自民、公明両党が来年度の税制改正大綱を決めた。高所得者に負担増を求める所得税改革に加え、企業に賃上げと設備投資を促す法人税減税を盛り込んだ。
日本経済は7四半期連続のプラス成長だが、国民に景気回復の実感が広がらないのは実質賃金が思うように上がっていないからだ。大綱は、3%以上の賃上げをした企業に減税を拡大する一方、基準を満たさない企業は一部の減税を打ち切るとした。
高収益の企業が内部留保をため込む傾向に歯止めをかけ、積極的な賃上げと投資拡大で着実な脱デフレにつなげてもらいたい。それには、賃上げをする企業への継続した後押しが欠かせない。

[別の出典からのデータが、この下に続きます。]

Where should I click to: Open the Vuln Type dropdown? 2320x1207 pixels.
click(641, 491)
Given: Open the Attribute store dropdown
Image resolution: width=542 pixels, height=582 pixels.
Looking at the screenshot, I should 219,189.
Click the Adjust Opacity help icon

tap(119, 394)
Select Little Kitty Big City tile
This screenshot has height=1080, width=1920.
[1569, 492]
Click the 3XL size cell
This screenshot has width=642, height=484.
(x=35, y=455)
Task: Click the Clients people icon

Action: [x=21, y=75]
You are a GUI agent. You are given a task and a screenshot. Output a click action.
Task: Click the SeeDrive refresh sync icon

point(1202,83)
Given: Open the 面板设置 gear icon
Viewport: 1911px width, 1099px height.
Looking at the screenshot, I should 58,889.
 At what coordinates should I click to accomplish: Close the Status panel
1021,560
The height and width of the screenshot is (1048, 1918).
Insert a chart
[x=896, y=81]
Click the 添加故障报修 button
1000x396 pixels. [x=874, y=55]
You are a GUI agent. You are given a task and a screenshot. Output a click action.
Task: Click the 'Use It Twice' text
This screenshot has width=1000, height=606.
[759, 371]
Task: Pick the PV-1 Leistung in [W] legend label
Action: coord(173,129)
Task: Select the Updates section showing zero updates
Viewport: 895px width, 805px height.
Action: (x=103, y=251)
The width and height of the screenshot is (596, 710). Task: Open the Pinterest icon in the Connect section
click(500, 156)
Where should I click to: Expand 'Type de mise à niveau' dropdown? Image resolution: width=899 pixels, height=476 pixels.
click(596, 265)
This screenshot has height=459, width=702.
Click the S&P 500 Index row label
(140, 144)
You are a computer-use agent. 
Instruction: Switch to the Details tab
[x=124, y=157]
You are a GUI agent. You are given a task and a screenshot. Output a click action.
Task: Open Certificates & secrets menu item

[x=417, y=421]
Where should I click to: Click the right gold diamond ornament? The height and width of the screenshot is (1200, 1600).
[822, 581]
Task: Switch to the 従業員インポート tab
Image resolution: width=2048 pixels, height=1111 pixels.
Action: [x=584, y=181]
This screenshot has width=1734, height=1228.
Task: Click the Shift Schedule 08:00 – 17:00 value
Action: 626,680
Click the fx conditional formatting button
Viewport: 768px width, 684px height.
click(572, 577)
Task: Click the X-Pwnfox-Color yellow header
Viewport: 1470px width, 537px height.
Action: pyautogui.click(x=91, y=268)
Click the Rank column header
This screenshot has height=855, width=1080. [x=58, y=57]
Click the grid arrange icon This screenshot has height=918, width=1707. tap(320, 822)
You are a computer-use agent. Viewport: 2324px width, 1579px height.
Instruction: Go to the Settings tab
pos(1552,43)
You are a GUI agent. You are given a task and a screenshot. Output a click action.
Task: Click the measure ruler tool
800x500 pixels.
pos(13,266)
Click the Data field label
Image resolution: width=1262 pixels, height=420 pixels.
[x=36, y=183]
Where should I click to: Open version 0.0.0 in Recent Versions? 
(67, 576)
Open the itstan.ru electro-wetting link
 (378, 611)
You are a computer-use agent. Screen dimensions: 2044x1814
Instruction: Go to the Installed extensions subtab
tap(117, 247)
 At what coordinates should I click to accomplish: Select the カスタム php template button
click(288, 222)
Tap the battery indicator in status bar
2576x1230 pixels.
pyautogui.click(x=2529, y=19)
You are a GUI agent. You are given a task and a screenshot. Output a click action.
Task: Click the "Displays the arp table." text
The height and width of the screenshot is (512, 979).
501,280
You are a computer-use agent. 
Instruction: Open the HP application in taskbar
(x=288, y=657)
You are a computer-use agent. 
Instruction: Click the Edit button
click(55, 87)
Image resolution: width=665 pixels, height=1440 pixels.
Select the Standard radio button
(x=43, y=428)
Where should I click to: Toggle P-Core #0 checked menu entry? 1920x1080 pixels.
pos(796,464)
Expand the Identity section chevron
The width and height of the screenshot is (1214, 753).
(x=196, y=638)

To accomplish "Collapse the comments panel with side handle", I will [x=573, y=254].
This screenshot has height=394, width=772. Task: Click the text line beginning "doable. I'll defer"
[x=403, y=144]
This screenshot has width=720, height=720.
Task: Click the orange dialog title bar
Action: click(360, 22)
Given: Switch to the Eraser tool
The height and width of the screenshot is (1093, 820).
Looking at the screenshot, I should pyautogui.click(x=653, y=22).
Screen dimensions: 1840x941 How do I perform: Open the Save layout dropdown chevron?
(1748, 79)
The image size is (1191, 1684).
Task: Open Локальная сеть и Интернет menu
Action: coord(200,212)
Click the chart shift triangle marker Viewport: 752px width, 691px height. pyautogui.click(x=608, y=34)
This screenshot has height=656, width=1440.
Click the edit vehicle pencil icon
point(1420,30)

大手企業が3%以上の賃上げと国内投資を拡大すれば、賃金増加分の15%を税額から差し引く。中小企業は1・5%以上の賃上げで同様の減税が受けられる。一定の基準を満たせば、法人税の実質負担は20%程度に下がるという。
安倍晋三政権は法人税減税を進めてきた。これに円安も加わり、大手の決算は過去最高益が相次いでいる。しかし、賃上げや投資はわずかな伸びにとどまる。さらなる減税で賃上げと投資を促し、消費喚起と生産性向上を通じて経済再生を果たす必要がある。
所得税改革では高所得の会社員の給与所得控除を縮小し、すべての人に適用される基礎控除を増やす。フリーランスの増加など多様化する働き方に対応する。22歳以下の子がいない年収850万円超の世帯などが増税となる。
だが、国の財政事情が厳しい中では高所得者だけでなく、公的年金等控除の見直しなどで幅広い層に一定の負担を求めたい。
日本から出国する際、航空券代に1千円を上乗せ徴収する国際観光旅客税が1年後に導入される。市町村の森林整備財源とする森林環境税は、1人あたり年1千円を集める仕組みだ。
これらの増税は「結論ありき」で決定を急いだ印象が否めず、既存予算との重複もある。国民に丁寧な説明を心がけ、使途を厳格化し、ばらまきに使われるのではないかとの懸念を払拭すべきだ。
森友学園問題の国会答弁で批判を浴びた後、今夏に就任した国税庁長官は、まだ一度も記者会見を開いていない。こうした徴税トップの姿勢は、負担増に国民の理解を得る上で妨げとなろう。